DATA UNDER STUDY below:
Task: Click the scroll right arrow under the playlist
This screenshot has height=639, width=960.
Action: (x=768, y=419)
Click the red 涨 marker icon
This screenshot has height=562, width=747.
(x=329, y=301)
End of DATA UNDER STUDY.
_EXERCISE AIM_
Could you write out all the entries exactly as given?

_OUTPUT BELOW_
Task: Click the scroll right arrow under the playlist
This screenshot has height=639, width=960.
Action: (x=768, y=419)
Click the red 涨 marker icon
This screenshot has height=562, width=747.
(x=329, y=301)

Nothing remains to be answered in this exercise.